The argument has shifted
When it becomes too obvious that climate change is real, the thing to do is say we can’t do anything about it.
The world is facing a new form of climate denial – not the dismissal of climate science, but a concerted attack on the idea that the economy can be reorganised to fight the crisis, the president of global climate talks has warned.
André Corrêa do Lago, the veteran Brazilian diplomat who will direct this year’s UN summit, Cop30, believes his biggest job will be to counter the attempt from some vested interests to prevent climate policies aimed at shifting the global economy to a low-carbon footing.
Sort of the way you want to prevent firefighters from fighting the fire.
As the climate crisis has gathered pace, temperatures have risen and the effects of extreme weather have become more obvious, scientists have been able to draw ever more clearly the links between greenhouse gas emissions and our impacts on the planet. So the argument has shifted, Corrêa do Lago believes, from undermining or misrepresenting the science to attempts to counter climate policy.
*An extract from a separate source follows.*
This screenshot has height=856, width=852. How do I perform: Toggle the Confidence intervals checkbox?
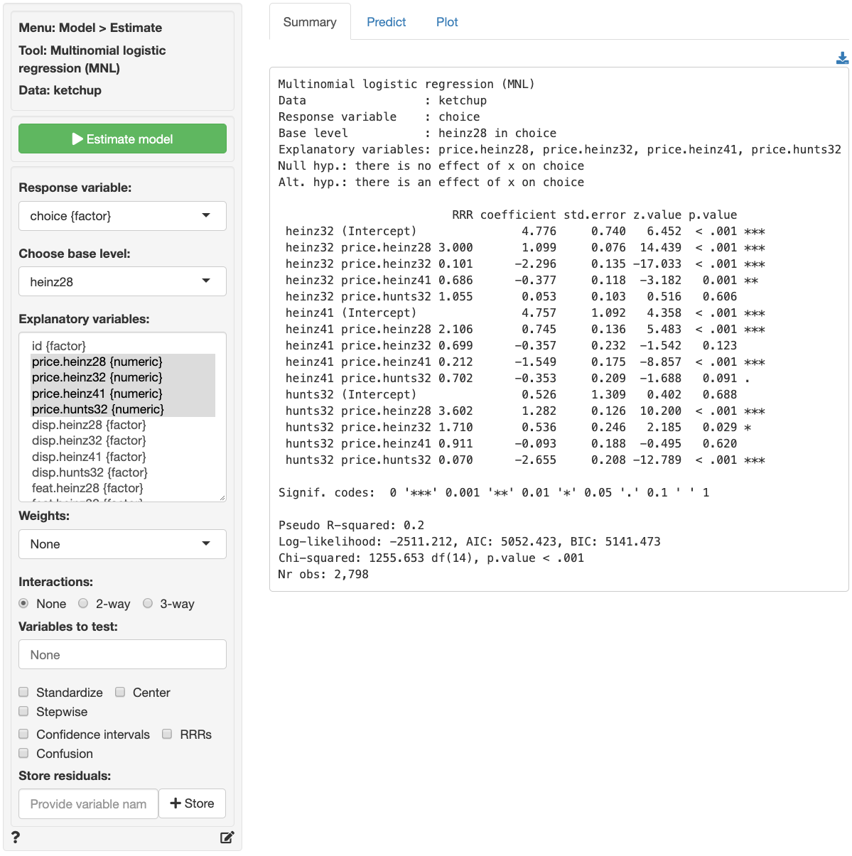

“It is not possible to have [scientific] denialism at this stage, after everything that has happened in recent years. So there is a migration from scientific denial to a denial that economic measures against climate change can be good for the economy and for people.”
The rise of populist politicians around the world has fuelled a backlash against climate policy, most clearly seen in the presidency of Donald Trump in the US, where he has set about cancelling policies intended to boost renewable energy and cut greenhouse gases, and dismantling all forms of government-sponsored climate-related institutions, including scientific research labs.
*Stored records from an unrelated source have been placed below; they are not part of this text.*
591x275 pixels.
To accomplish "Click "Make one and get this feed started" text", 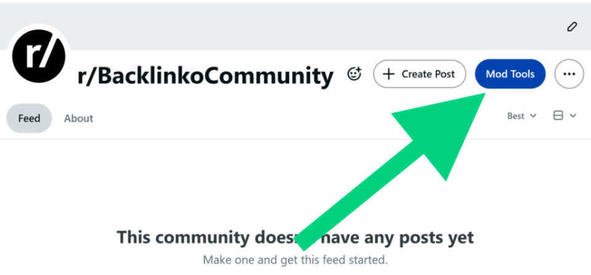I will pos(295,260).
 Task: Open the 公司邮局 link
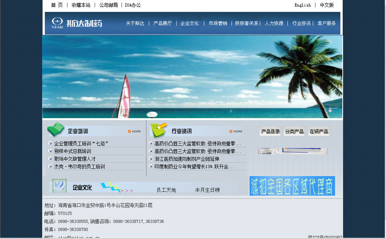click(108, 5)
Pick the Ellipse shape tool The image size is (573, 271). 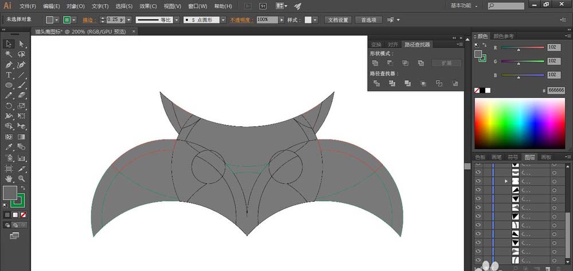click(x=9, y=85)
It’s not his problem, it’s his grandchildren’s problem, so why should he care?
A similar incident occurred here in Australia a few years ago. The argument is often “We only emit x% of the world’s carbon dioxide, so anything we do is irrelevant,” along with accusations about how much China emits compared to how little China is doing to reduce emissions. You know, that China that leads the world in solar generation, design and manufacture of solar panels, etc.
Sure, we may be small emitters overall, but that doesn’t mean we don’t have a role to play in being good world citizens, talking the talk AND walking the walk, as well as setting a good example.
South Australia has led the nation in renewables, and we have the largest uptake of rooftop solar. Not just houses, but shopping centre carparks have joined in, providing shade for parked cars and power for the retailers.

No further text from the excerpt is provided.